Data Processing Addendum
Version: 1.0 · Last updated: May 8, 2026
This Data Processing Addendum (“DPA”) forms part of the agreement between Chatim LLC (“Chatim”, “we”, “us”) and the customer (“Customer”, “you”) that subscribes to or otherwise uses the Chatim Service (the “Agreement”). It governs the processing of personal data by Chatim acting as a processor on behalf of Customer in connection with the Chatim live-chat and chatbot service (the “Service”).
By using the Service, Customer accepts this DPA on behalf of itself and any of its affiliates that use the Service. If Customer is processing personal data of individuals in the European Economic Area (EEA), United Kingdom, Switzerland, California, or any other jurisdiction with comparable data protection laws, this DPA applies.
1. Definitions
Capitalized terms not defined in this DPA have the meanings given in the Terms and Conditions or the Privacy Policy. The following terms have the meanings set out below:
- “Applicable Data Protection Law” means all laws and regulations applicable to the processing of Personal Data under this DPA, including the EU General Data Protection Regulation 2016/679 (“GDPR”), the UK Data Protection Act 2018 and UK GDPR, the Swiss Federal Act on Data Protection (revFADP), the California Consumer Privacy Act of 2018 as amended by the CPRA (“CCPA”), and any successor or comparable laws.
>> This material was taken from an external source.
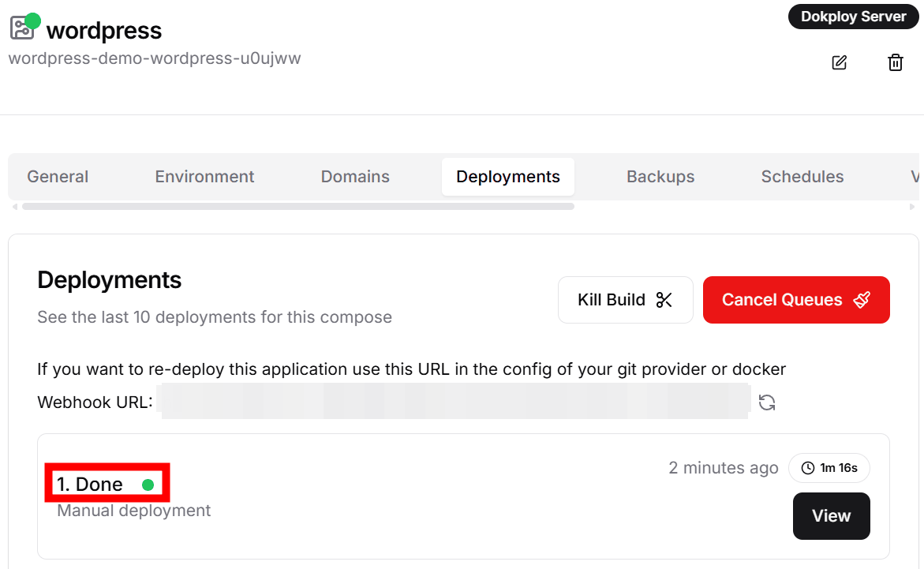Click the 1m 16s duration badge
924x569 pixels.
(x=829, y=468)
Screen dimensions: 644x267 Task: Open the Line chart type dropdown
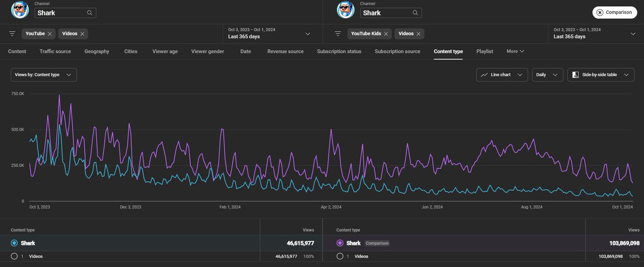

- “Controller”, “Processor”, “Data Subject”, “Personal Data”, “Processing”, “Personal Data Breach”, and “Sub-processor” have the meanings given in Applicable Data Protection Law. Under the CCPA, the corresponding terms are “Business”, “Service Provider”, “ Consumer”, and “Personal Information”.
- “Customer Personal Data” means Personal Data that Chatim Processes on behalf of Customer in providing the Service, including data about Customer’s end users (such as website visitors who interact with the Chatim widget) and data about Customer’s authorized users of the Service.
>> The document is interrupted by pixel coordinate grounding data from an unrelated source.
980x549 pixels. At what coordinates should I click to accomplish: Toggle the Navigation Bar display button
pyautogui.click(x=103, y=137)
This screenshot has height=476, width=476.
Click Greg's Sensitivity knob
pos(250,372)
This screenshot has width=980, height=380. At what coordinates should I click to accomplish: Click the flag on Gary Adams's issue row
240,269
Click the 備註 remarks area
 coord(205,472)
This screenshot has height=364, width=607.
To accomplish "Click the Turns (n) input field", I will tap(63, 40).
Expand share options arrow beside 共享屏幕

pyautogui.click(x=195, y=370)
- “Standard Contractual Clauses” or “SCCs” means the standard contractual clauses for the transfer of personal data to third countries adopted by the European Commission in Implementing Decision (EU) 2021/914 of 4 June 2021, as updated from time to time, and the corresponding UK International Data Transfer Addendum issued by the UK Information Commissioner’s Office.
- “EU-US DPF” means the EU-US Data Privacy Framework, the UK Extension to the EU-US DPF, and the Swiss-US Data Privacy Framework, in each case as administered by the U.S. Department of Commerce.
2. Scope and roles of the parties
The parties acknowledge that, with respect to the Processing of Customer Personal Data under the Agreement:
- Customer is the Controller (or, where Customer itself acts as a Processor for a third party, the Customer is the relevant Processor) of Customer Personal Data.
- Chatim is the Processor of Customer Personal Data.
- Under the CCPA, Chatim is a Service Provider to Customer with respect to Customer Personal Data and does not Sell or Share such Personal Data, as those terms are defined under the CCPA.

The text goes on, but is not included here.